What to produce:
Count the lines in the records below that contain the string "screenshot", with case counting. Give only the number.

Excerpted data:
========================

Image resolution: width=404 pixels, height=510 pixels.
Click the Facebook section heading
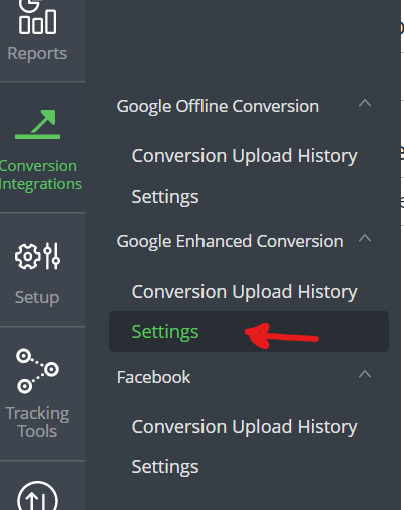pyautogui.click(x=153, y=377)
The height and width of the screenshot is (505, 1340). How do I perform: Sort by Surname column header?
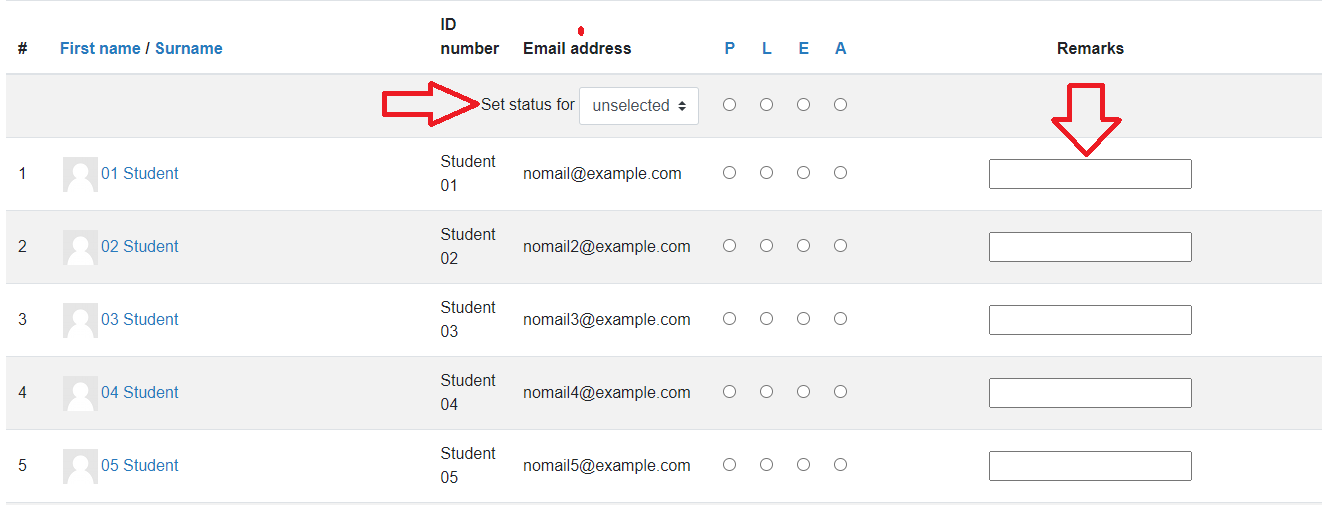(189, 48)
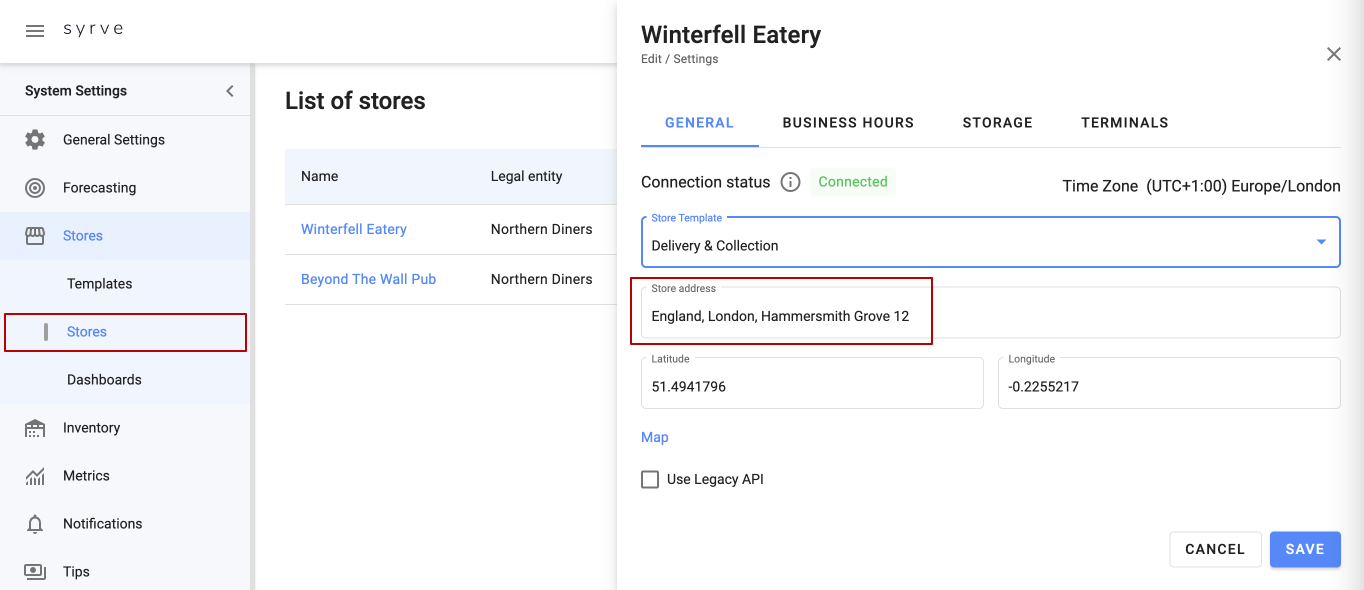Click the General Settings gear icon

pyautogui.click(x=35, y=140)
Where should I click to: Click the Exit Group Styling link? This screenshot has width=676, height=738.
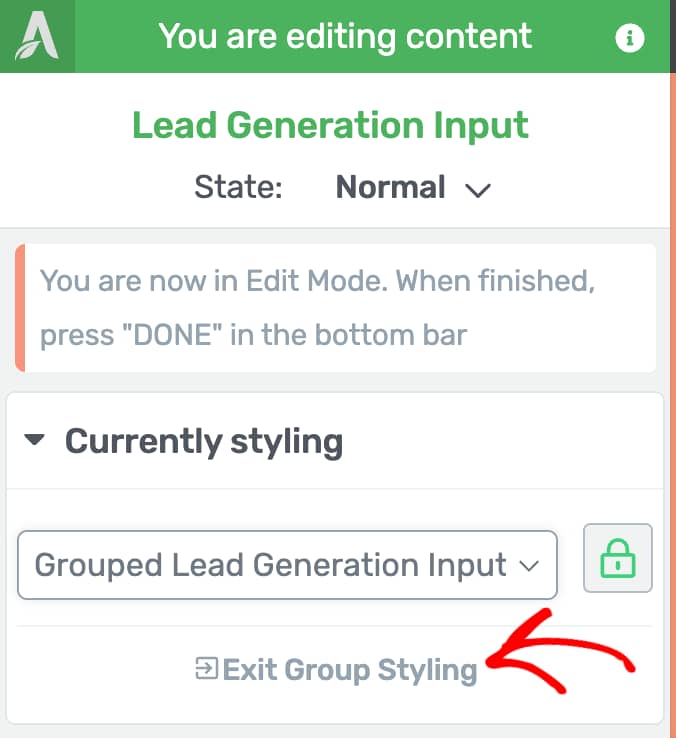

========================

Exercise answer:
2